After days in and days out behind a desk, there is nothing better than to wander with curiosity in a new place. This is the gift I can give myself: Exploration. Learning history, experiencing new cultures, tasting different cuisines, and breathing a different life.

Most importantly, when I travel, I take time to reflect on my life and understand who I am at the moment. I want to share some of my recent experiences. I hope that you, too, can look within yourself this summer.

Rome

In a roaring crowd of Italian spirit — the flag waving frantically back and forth, green-white-and-red colored wigs, soccer jerseys, and giant television screens — I’m standing sheepishly with my friend looking for a sign. We’re in the middle of Circo Massimo, an ancient Roman chariot racing stadium that houses hundreds of thousands of people. After we searched from the Piazza del Popolo to the Spanish Steps, a kind police officer told us this is where we can watch the final Euro Cup game.

At last I see it — the Spanish flag. My friend is from Spain, so we will not be cheering for Italy, despite traveling in this beautiful country. Instead we find comrades with whom she can support her home team. Before the game, they exchange teasing boasts with the Italian crowd about whose side will win.

The next two hours are filled with shouts, groans, and excitement. Our group becomes family as we cheer together. My friend links arms with a fellow Spaniard as they wave the flag, while another jokes around with me. After Spain scores two goals, we are met with a little jeering and multiple bouts of water thrown at us. No matter, in this heat. We only cheer harder.

At the end of the game, we come out victorious, unscathed, and with a once in a lifetime experience.

Brussels

My day trip to Brussels was a whim. A good one. Everything about this city is pleasant — even how I got there. On the train, the man next to me is also from New York, and he’s listening to Tim McGraw. Once we arrive, I ask the station manager and helpful strangers how to get into the city center, beginning my adventure with really only one goal: Eat well.

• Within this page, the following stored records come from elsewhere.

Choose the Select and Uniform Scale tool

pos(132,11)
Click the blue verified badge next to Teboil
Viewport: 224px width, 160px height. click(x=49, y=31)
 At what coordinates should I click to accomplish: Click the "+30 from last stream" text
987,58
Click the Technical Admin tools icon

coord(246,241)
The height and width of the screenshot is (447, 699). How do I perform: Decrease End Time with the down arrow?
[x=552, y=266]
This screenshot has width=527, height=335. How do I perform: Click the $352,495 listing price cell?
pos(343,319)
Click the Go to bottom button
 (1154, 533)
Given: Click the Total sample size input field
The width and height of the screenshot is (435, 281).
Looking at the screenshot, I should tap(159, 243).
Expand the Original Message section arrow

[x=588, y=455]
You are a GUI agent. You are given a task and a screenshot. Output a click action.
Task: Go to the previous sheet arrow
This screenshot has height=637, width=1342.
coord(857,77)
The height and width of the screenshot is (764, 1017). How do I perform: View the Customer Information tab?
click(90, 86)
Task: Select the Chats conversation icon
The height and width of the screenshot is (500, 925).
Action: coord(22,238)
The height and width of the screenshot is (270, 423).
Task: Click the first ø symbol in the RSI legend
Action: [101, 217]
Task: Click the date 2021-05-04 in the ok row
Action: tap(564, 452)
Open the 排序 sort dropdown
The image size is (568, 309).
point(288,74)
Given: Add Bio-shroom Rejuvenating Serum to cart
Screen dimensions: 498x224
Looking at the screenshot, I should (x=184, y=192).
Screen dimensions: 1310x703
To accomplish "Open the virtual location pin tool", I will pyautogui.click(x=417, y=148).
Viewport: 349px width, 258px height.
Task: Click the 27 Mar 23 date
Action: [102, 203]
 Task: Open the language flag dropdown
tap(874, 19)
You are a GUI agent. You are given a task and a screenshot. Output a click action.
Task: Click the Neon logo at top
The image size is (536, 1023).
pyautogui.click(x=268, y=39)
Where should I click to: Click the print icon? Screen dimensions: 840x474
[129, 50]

After an amazing seafood feast, I’m standing near Saint Katherine’s with my map, confused. Behind me an elderly man named Rafael asks if he can help me locate something. I graciously accept, and then for the next couple of hours I’m given an unexpected local tour of the city. I learn about how many of Brussels’s famous buildings were constructed, where the best chocolates are, and even a “secret oasis” that once was the site of a Dominican church.

Rafael, an avid traveler who knows several languages, owns an antique crystal shop. His tiny store is filled floor to ceiling with crystal glasses, many from the early 1900s. He shows me some of his favorite pieces and explains their origins. He even demonstrates how to evaluate them. Piiiiing — the clear ringing sound assures me this is true crystal.

Upon my departure, Rafael gifts me a pair of port glasses. A keepsake from Brussels, so that I will return again.